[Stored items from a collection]
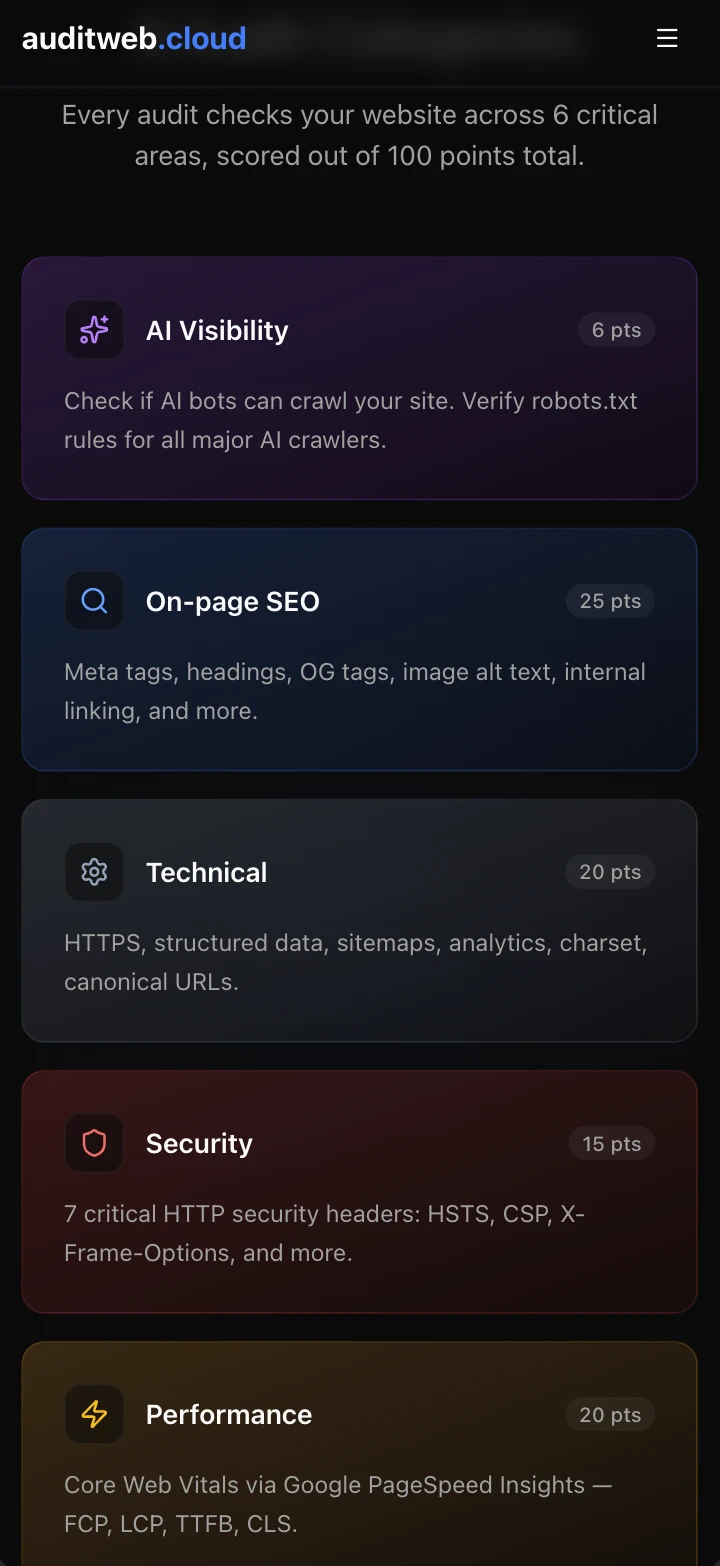Screen dimensions: 720x1566
Task: Click the Security heading text
Action: [199, 1143]
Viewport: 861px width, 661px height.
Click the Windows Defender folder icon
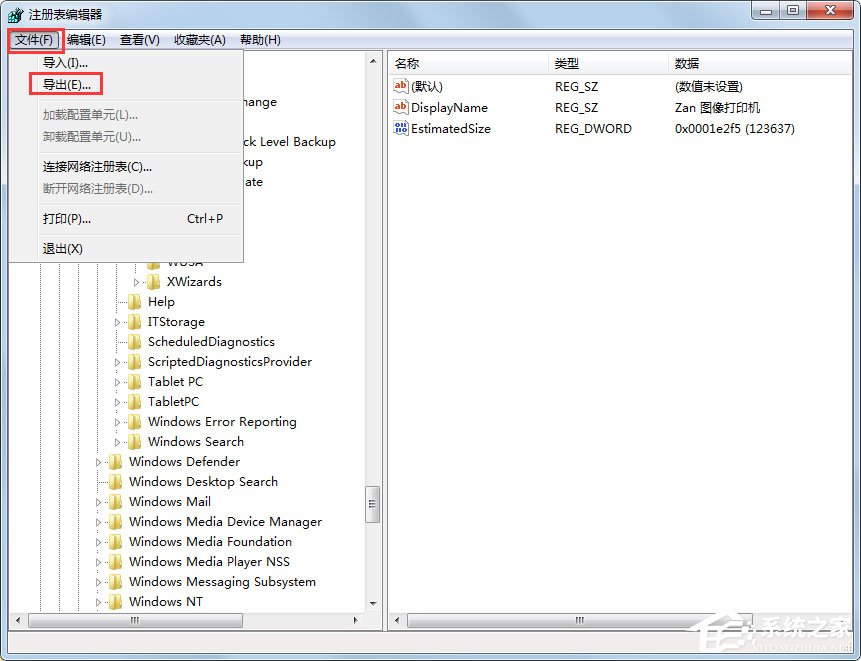pos(115,461)
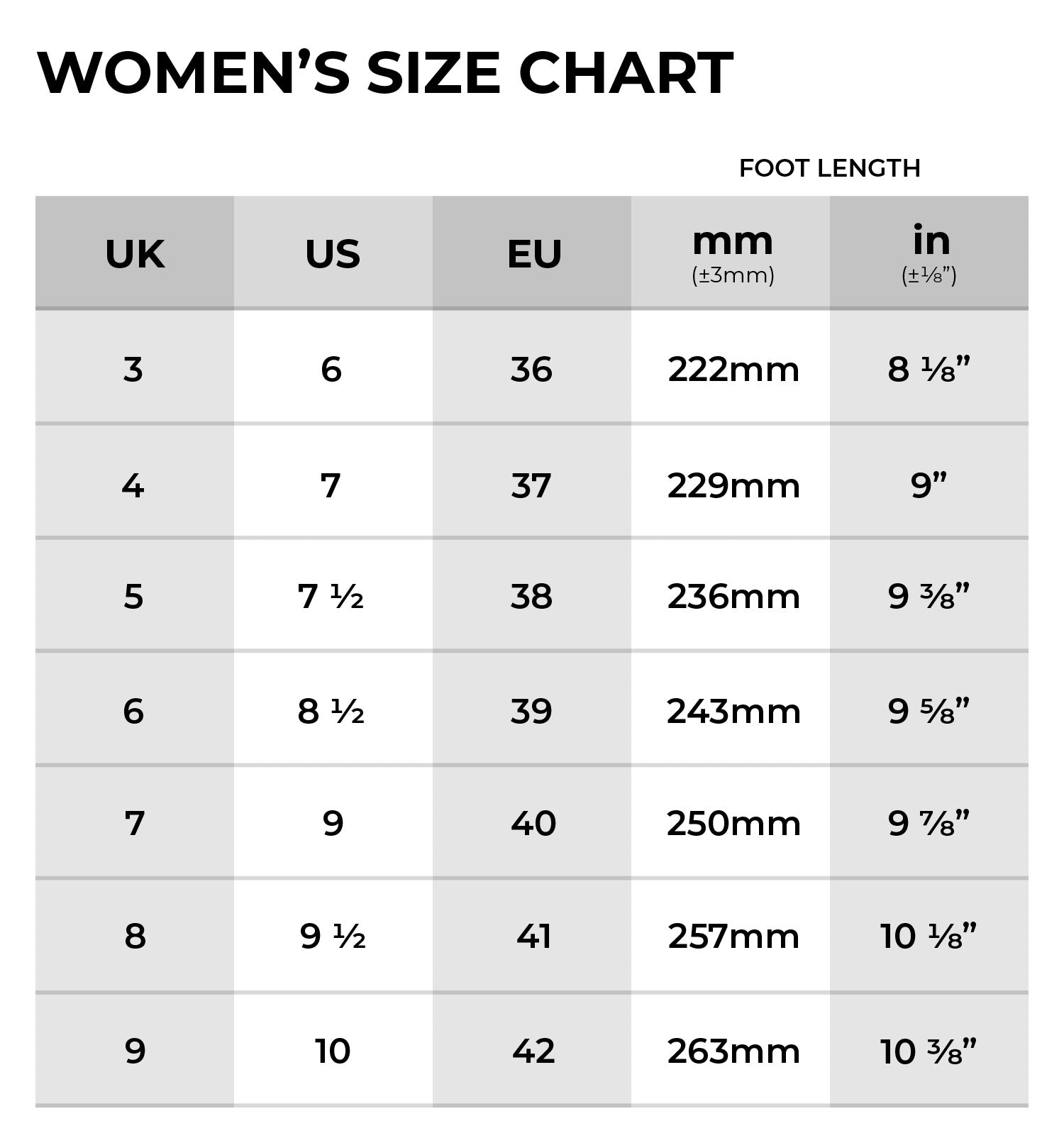Image resolution: width=1064 pixels, height=1143 pixels.
Task: Click the Women's Size Chart title
Action: tap(385, 73)
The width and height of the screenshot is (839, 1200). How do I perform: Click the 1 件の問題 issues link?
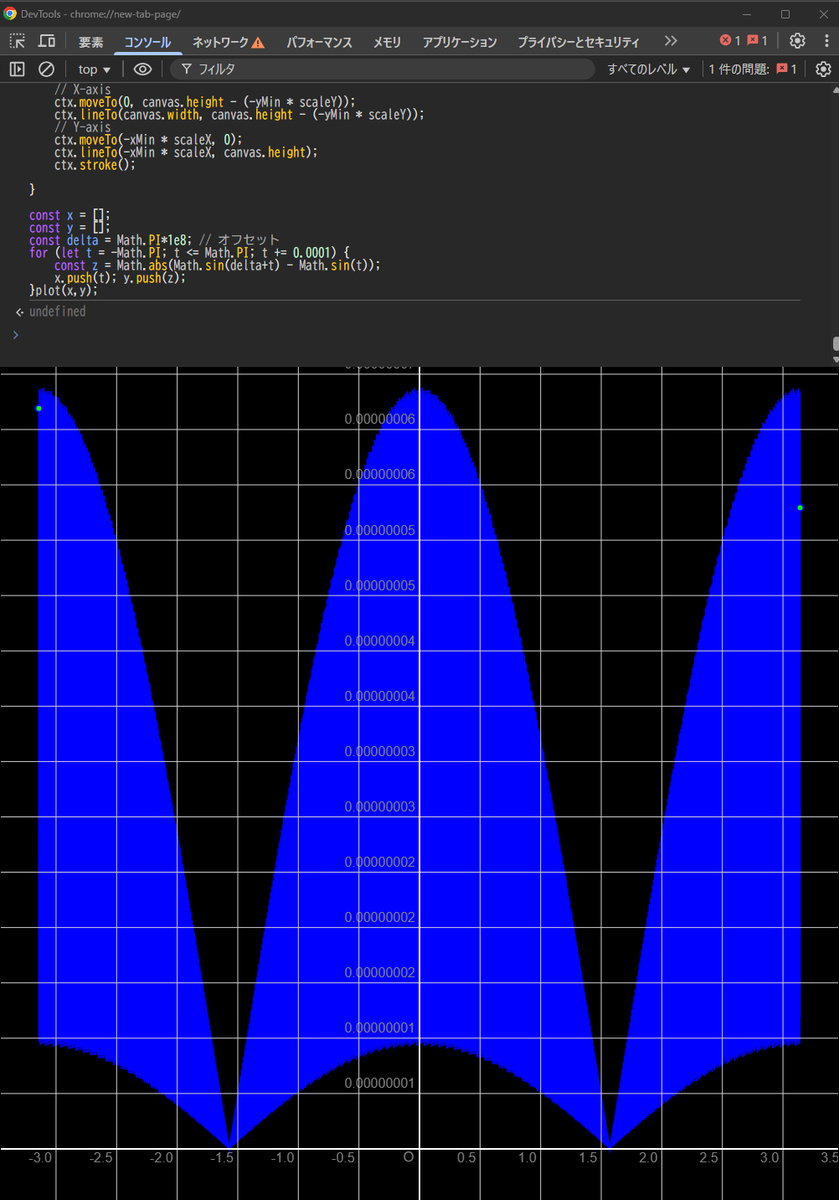click(753, 69)
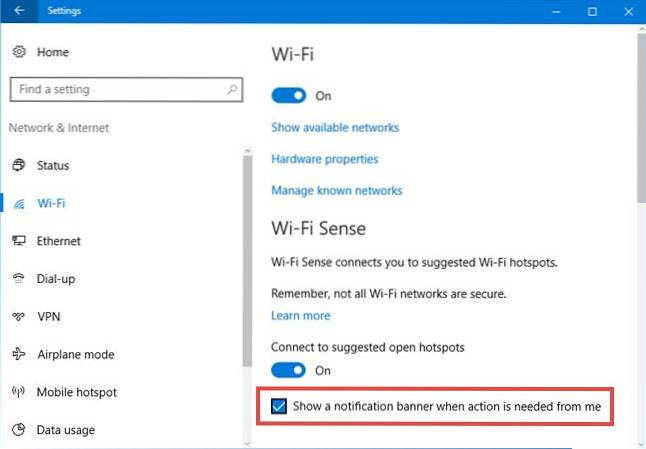Screen dimensions: 646x449
Task: Disable Connect to suggested open hotspots
Action: pos(289,370)
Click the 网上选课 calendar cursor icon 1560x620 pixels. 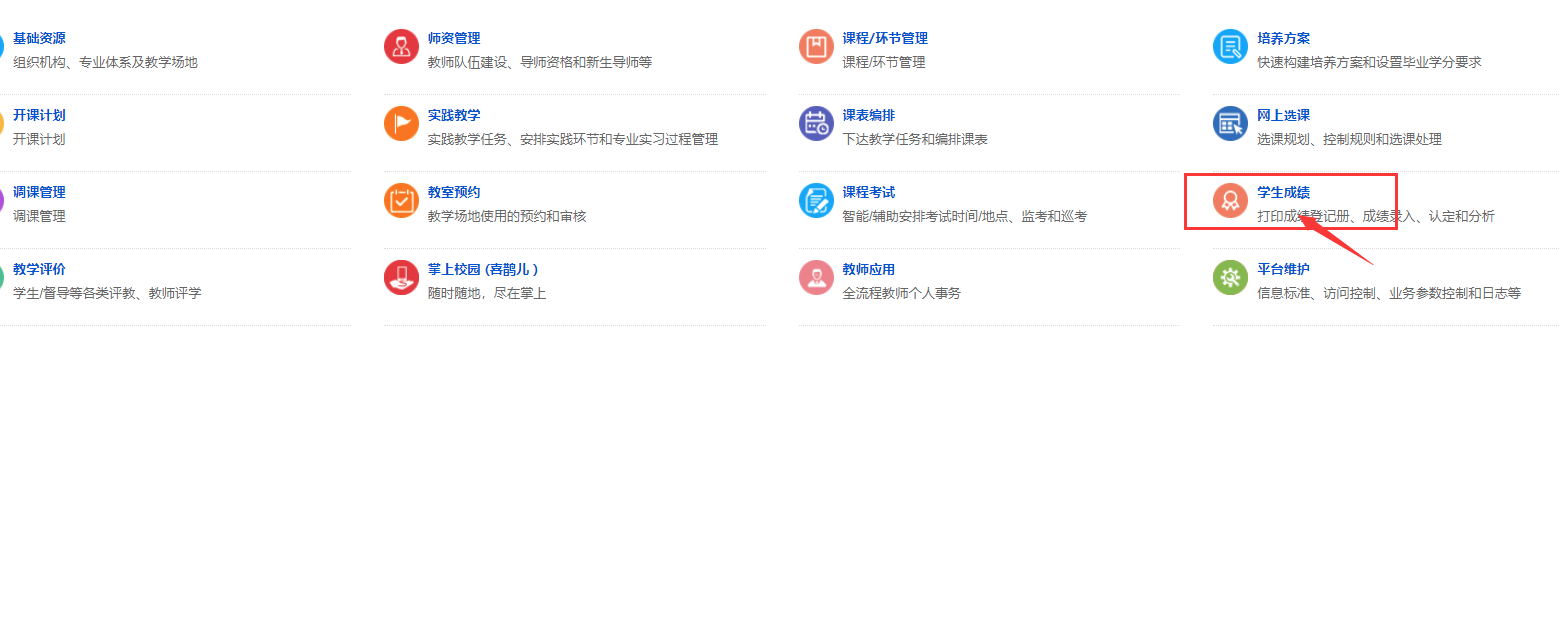[x=1230, y=123]
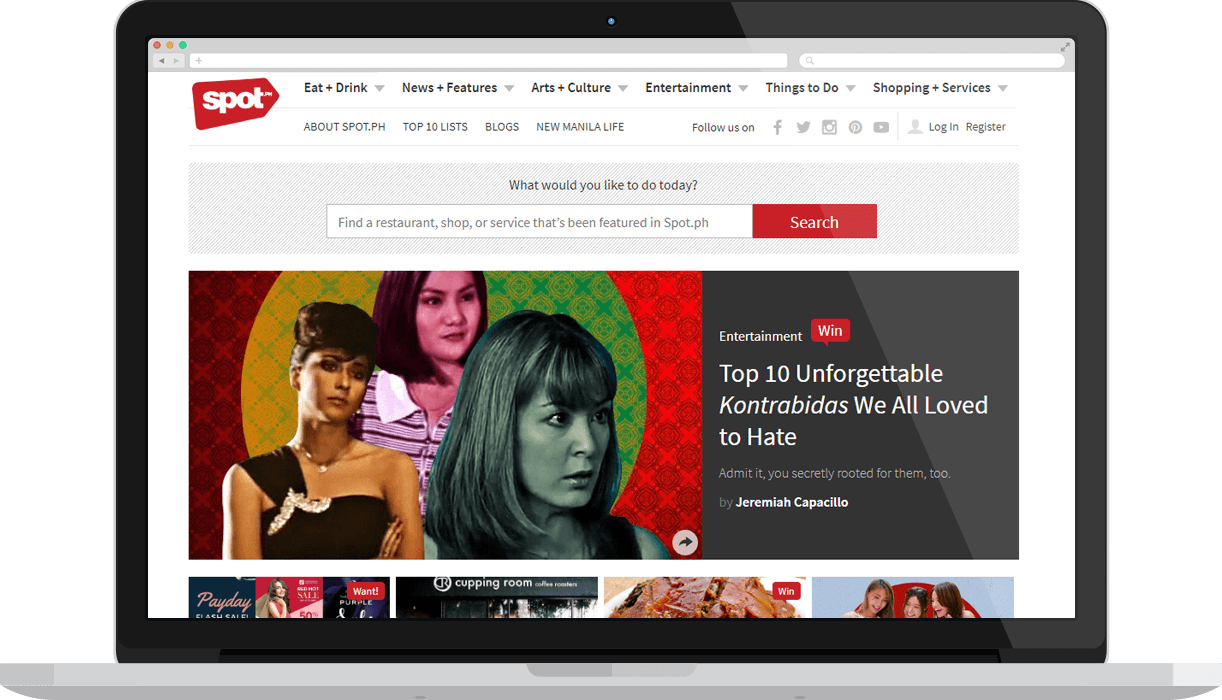Open the Kontrabidas article headline link
This screenshot has width=1222, height=700.
pyautogui.click(x=854, y=404)
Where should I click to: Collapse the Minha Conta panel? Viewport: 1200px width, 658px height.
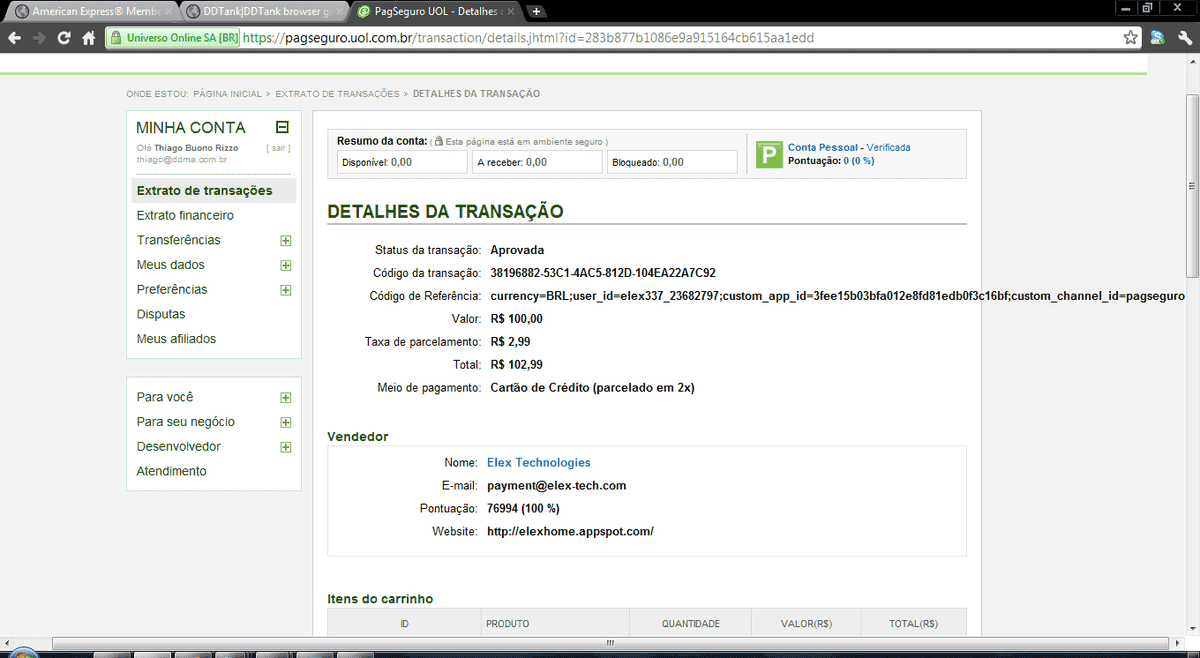point(282,127)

**WORK INSTRUCTIONS:** Take the line that holds "Where should I" as the start and the last line of the data as the end. Copy only those lines exactly, both ends included, except the pictures.

**TASK RESULT:**
Where should I click to: Collapse the Minha Conta panel? Viewport: 1200px width, 658px height.
point(282,127)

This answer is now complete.